Sur la demande insistante du Maire de Nanterre, Patrick Jarry, et des élus membres du conseil d’administration du CASH, la Préfecture de police de Paris a rendu publics les rapports d’expertise des cabinets d’étude ALTAO et KPMG.
Ces rapports, commandés par l’Agence Régionale de Santé, évaluent le projet de coopération défini par l’ARS entre les hôpitaux de Nanterre et de Colombes, et dont la base consiste en un transfert des services de chirurgie conventionnelle et de réanimation de Max Fourestier vers Louis Mourier.
Or, selon ces documents, il apparaît que la mise en oeuvre d’un tel projet signifierait une aggravation rapide du déficit de l’hôpital de Nanterre.
En effet, le transfert de la chirurgie conventionnelle et de la réanimation représenterait une perte de 3,5 millions d’euros pour l’hôpital de Nanterre. Si l’activité d’odontologie était transférée de Louis Mourier vers Max Fourestier (scénario complémentaire), le déficit pour l’hôpital de Nanterre atteindrait 4,58 millions d’euros. Deux autres scénarii complémentaires représentent pour l’un une perte de 0,27 millions d’euros et pour l’autre, une perte de 3,6 millions d’euros toujours au détriment de l’hôpital de Nanterre.
Le cabinet KPMG précise encore que la restructuration envisagée par l’ARS « ne résoudra pas les déficits des deux hôpitaux ».

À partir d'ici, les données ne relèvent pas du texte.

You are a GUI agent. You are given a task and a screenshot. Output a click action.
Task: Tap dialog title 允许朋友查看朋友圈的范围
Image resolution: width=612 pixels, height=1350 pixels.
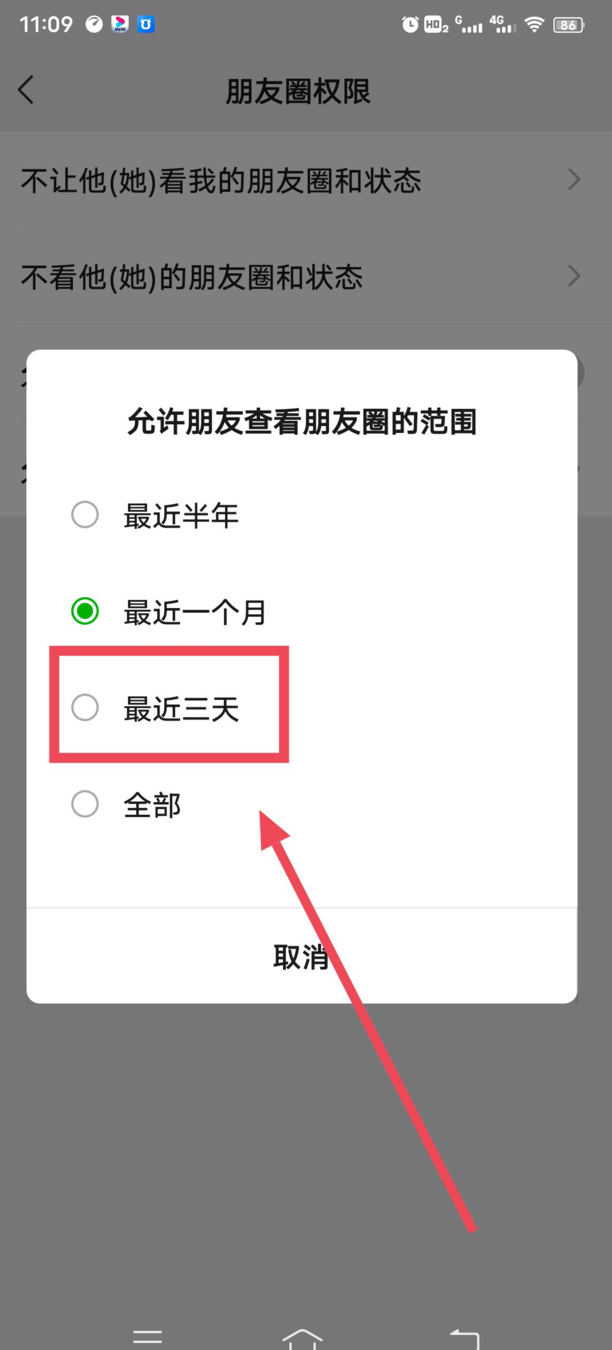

KPMG note également qu’un projet de coopération, quel qu’il soit, nécessitera obligatoirement des investissements importants. Or, l’ARS déclare en conclusion de la présentation du rapport de KPMG, ne pouvoir « opérer que de petits investissements » vraisemblablement insuffisants à la réussite d’un projet de coopération entre les deux hôpitaux.
L’impact sur l’avenir des personnels de l’hôpital Max Fourestier n’est jamais clairement défini.
C’est pourquoi, à la veille du conseil d’administration du CASH, dans un courrier adressé au préfet de police de Paris et au directeur de l’ARS, le Maire de Nanterre et la députée Jacqueline Fraysse réaffirment la nécessité d’examiner en détail des hypothèses alternatives au projet de l’ARS, et demandent que l’ARS s’engage sur la base d’un état de prévision des recettes et des dépenses fictif pour l’année 2012.